The Austrian narrative of cheap credit distorting the price system leading to a misallocation of capital, followed by a painful adjustment is better IMO than the Keynesian animal spirits / demand story (not that psychology is not an issue). Both are better than the neoclassical / efficient markets model which has difficulty even admitting the existence of bubbles.

Well... I think in practice those signals are lost in noise, so the vision of a better market isn't possible going this route. On the other hand, pragmatism can be spoken to... better than "rights", which are a crock.

Still, how do you prevent cartels from preventing market signals from working?
 
  • #155
nismaratwork said:
Well... I think in practice those signals are lost in noise, so the vision of a better market isn't possible going this route. On the other hand, pragmatism can be spoken to... better than "rights", which are a crock.

Still, how do you prevent cartels from preventing market signals from working?

rights are not a crock, the right to own property or the fruits of one's labor is as fundamental as freedom of speech or religion

according to Hayek, the information reflected in prices are primary reason why planned economies fail:

Today it is almost heresy to suggest that scientific knowledge is not the sum of all knowledge. But a little reflection will show that there is beyond question a body of very important but unorganized knowledge which cannot possibly be called scientific in the sense of knowledge of general rules; the knowledge of the particular circumstances of time and place. It is with respect to this that practically every individual has some advantage over all others in that he possesses unique information of which beneficial use might be made, but of which use can be made only if the decisions depending on it are left to him or are made with his active cooperation.

To know of and put to use a machine not fully employer or somebody's skill which could be better utilized, or to be aware of a surplus stock which can be drawn upon during an interruption of supplies is socially quite as useful as the knowledge of better alternative techniques...

Fundamentally, in a system where the knowledge of the relevant facts is dispersed among many people, prices can act to coordinate the separate actions of different people in the same way as subjective values help the individual to coordinate the parts of his plan.
http://www.sjsu.edu/faculty/watkins/hayek.htm

Conspiracies by firms to rig prices are, and should remain illegal (not withstanding the difficulty of maintaining a cartel - it is too profitable to cheat). The history of anti-trust actions is that they tend mechanisms for rent-seeking by competitors rather than protection of consumers. All the alleged monopolies - from Standard Oil to Wal Mart - got their size by aggressively lowering prices to consumers. The first action under the Sherman Act was brought against Swift by competing meat processors - Swift's refrigerated rail cars made delivery of meat much cheaper and safer. You would be hard pressed to find a single case in the history of anti-trust actions where consumers were actually harmed.
 
  • #156
BWV said:
rights are not a crock, the right to own property or the fruits of one's labor is as fundamental as freedom of speech or religion

I should be clear: Intrinsic rights, Divine rights... legal rights are not a crock.

BWV said:
according to Hayek, the information reflected in prices are primary reason why planned economies fail:


http://www.sjsu.edu/faculty/watkins/hayek.htm

Conspiracies by firms to rig prices are, and should remain illegal (not withstanding the difficulty of maintaining a cartel - it is too profitable to cheat). The history of anti-trust actions is that they tend mechanisms for rent-seeking by competitors rather than protection of consumers. All the alleged monopolies - from Standard Oil to Wal Mart - got their size by aggressively lowering prices to consumers. The first action under the Sherman Act was brought against Swift by competing meat processors - Swift's refrigerated rail cars made delivery of meat much cheaper and safer. You would be hard pressed to find a single case in the history of anti-trust actions where consumers were actually harmed.

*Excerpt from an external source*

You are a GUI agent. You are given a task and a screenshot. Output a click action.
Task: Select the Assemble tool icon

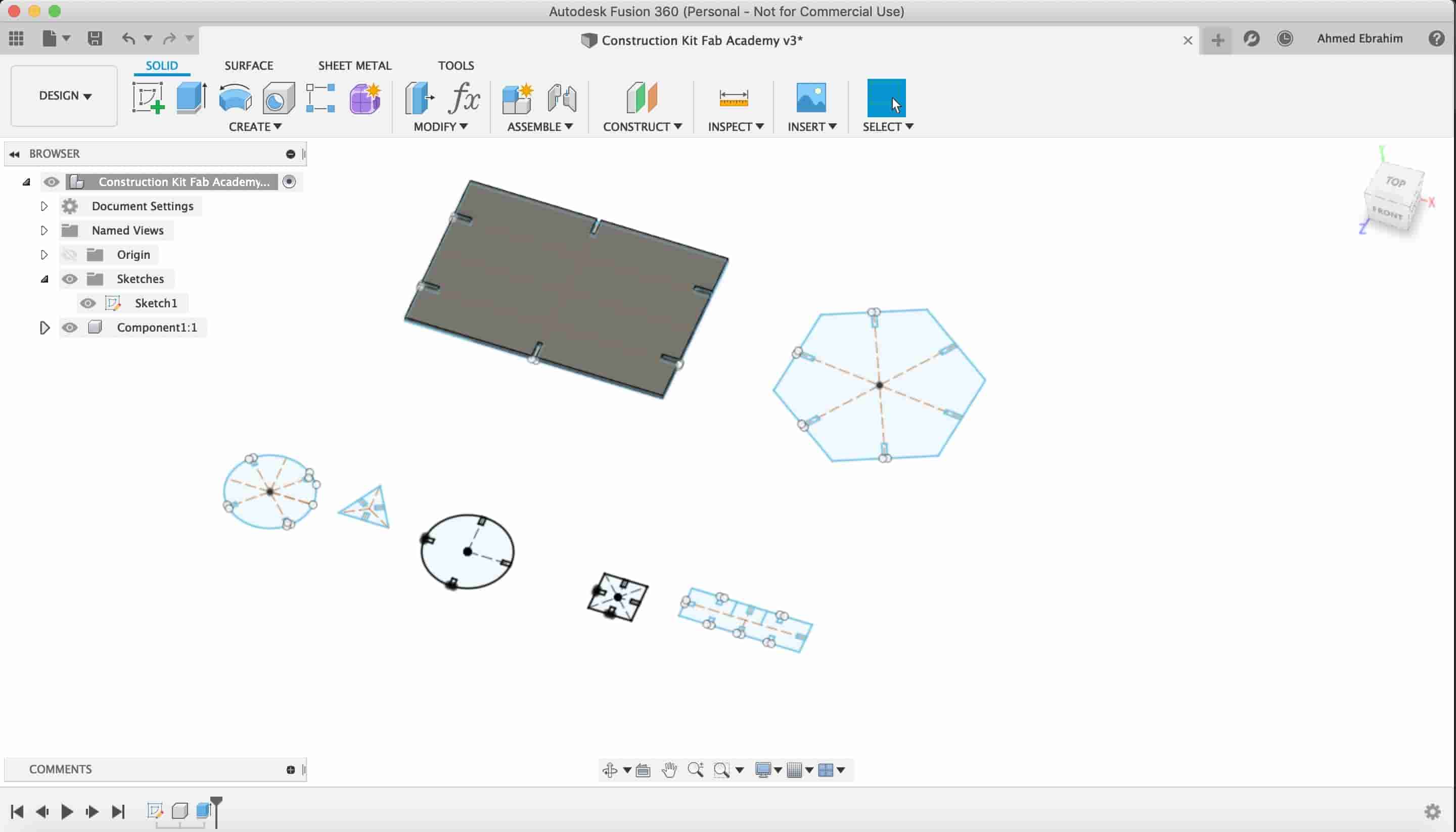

...And in a Libertarian world, who is taking anti-trust actions, who writes the laws and enforces them? In short, how do you keep it Libertarian for more than the moment of its inception, when cartels are SO profitable, despite the maintenance. History shows that free markets just do not remain free, and I think your view of Standard Oil is only technically correct.

Once they lower prices and destroy competition, they're now free to treat workers like junk, and raise prices.

Comcast is a fine example, even if they're fighting a losing battle, they're retarding progress by trying to maintain exclusivity in lines that belong to all of us.
 
  • #157
nismaratwork said:
...And in a Libertarian world, who is taking anti-trust actions, who writes the laws and enforces them? In short, how do you keep it Libertarian for more than the moment of its inception, when cartels are SO profitable, despite the maintenance. History shows that free markets just do not remain free, and I think your view of Standard Oil is only technically correct.

Once they lower prices and destroy competition, they're now free to treat workers like junk, and raise prices.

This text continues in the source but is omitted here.